SAÚDE – Incontinência urinária afeta qualidade de vida de milhares de brasileiros, alerta Sociedade Brasileira de Urologia no Dia Mundial da Incontinência Urinária.

No mundo atual, é cada vez mais comum associar a incontinência urinária à terceira idade. No entanto, essa condição não deve ser encarada como algo normal ou inevitável, mas sim como um problema que pode impactar negativamente a qualidade de vida e que possui tratamento. Quem alerta sobre essa questão é a Sociedade Brasileira de Urologia (SBU), que ressalta a importância do Dia Mundial da Incontinência Urinária, lembrado todo dia 14 de março.

De acordo com dados levantados pela SBU com base em informações do Ministério da Saúde, entre 2020 e 2024 foram realizados mais de 29,3 mil procedimentos cirúrgicos para tratar escapes de urina. Embora esse número seja significativo, especialistas consideram que a quantidade de casos não tratados ainda é grande. A estimativa é que cerca de 45% das mulheres e 15% dos homens com mais de 40 anos sofrem de incontinência urinária.

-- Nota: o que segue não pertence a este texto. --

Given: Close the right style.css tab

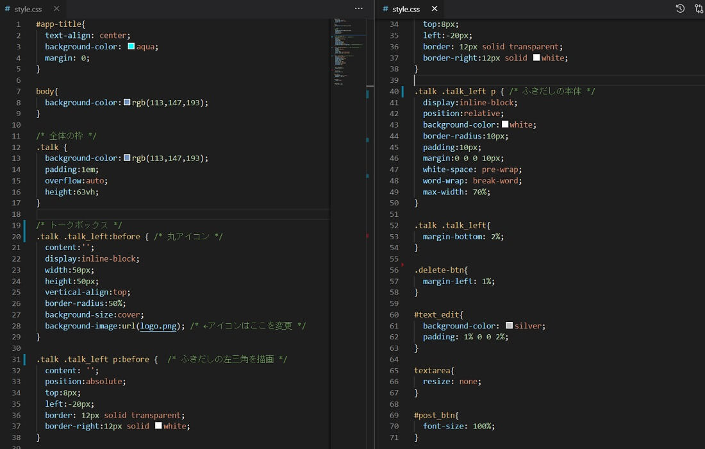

Os escapes de urina podem ocorrer em situações corriqueiras do dia a dia, como espirrar, tossir, rir, fazer esforços físicos ou até mesmo com a vontade repentina de urinar. Esses episódios podem levar as pessoas a evitarem o convívio social e, em alguns casos, recorrerem ao uso de fraldas e absorventes.

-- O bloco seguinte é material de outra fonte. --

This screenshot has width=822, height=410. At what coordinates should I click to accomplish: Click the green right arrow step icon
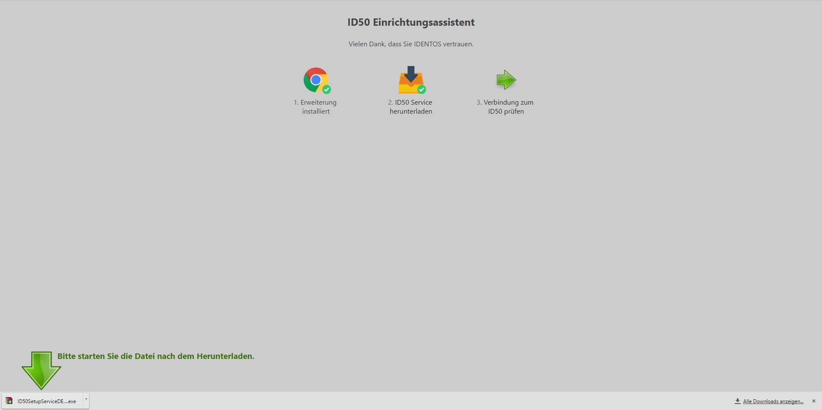click(506, 80)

Diante desse cenário, a SBU promove a campanha “Saia do Molhado” ao longo do mês de março, com o objetivo de conscientizar a população sobre a incontinência urinária e encorajar a busca por tratamento. Através das redes sociais e de ações de divulgação com especialistas, a campanha visa esclarecer dúvidas e incentivar a procura por ajuda profissional.

A incontinência urinária pode ser classificada em três categorias principais: por esforço (quando ocorre ao realizar atividades físicas), de urgência (quando há uma vontade incontrolável de urinar) e mista (que combina os dois tipos anteriores). Além disso, diversos fatores de risco, como envelhecimento, sexo feminino, gestação, tabagismo e doenças neurológicas, podem influenciar no surgimento da condição.

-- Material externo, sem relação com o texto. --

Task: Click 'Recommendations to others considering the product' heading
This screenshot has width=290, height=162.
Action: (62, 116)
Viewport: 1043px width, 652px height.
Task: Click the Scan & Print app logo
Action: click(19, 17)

Para prevenir ou minimizar a incontinência urinária, a SBU orienta a adoção de medidas simples, como a prática regular de atividades físicas, hábitos alimentares saudáveis, controle do peso e tratamento de condições médicas como diabetes e obesidade. Além disso, o acompanhamento próximo da saúde da próstata nos homens e o fortalecimento do assoalho pélvico nas mulheres são fundamentais para evitar a incontinência.

Diante do avanço da medicina, novas tecnologias e tratamentos para a incontinência urinária surgem constantemente. Uma dessas novidades é o dispositivo implantado no nervo tibial, que promete ser uma alternativa eficaz para o controle da incontinência urinária de urgência. Com tantas opções disponíveis, o importante é buscar ajuda profissional e não aceitar a incontinência como algo normal do processo de envelhecimento. A saúde e o bem-estar devem sempre vir em primeiro lugar.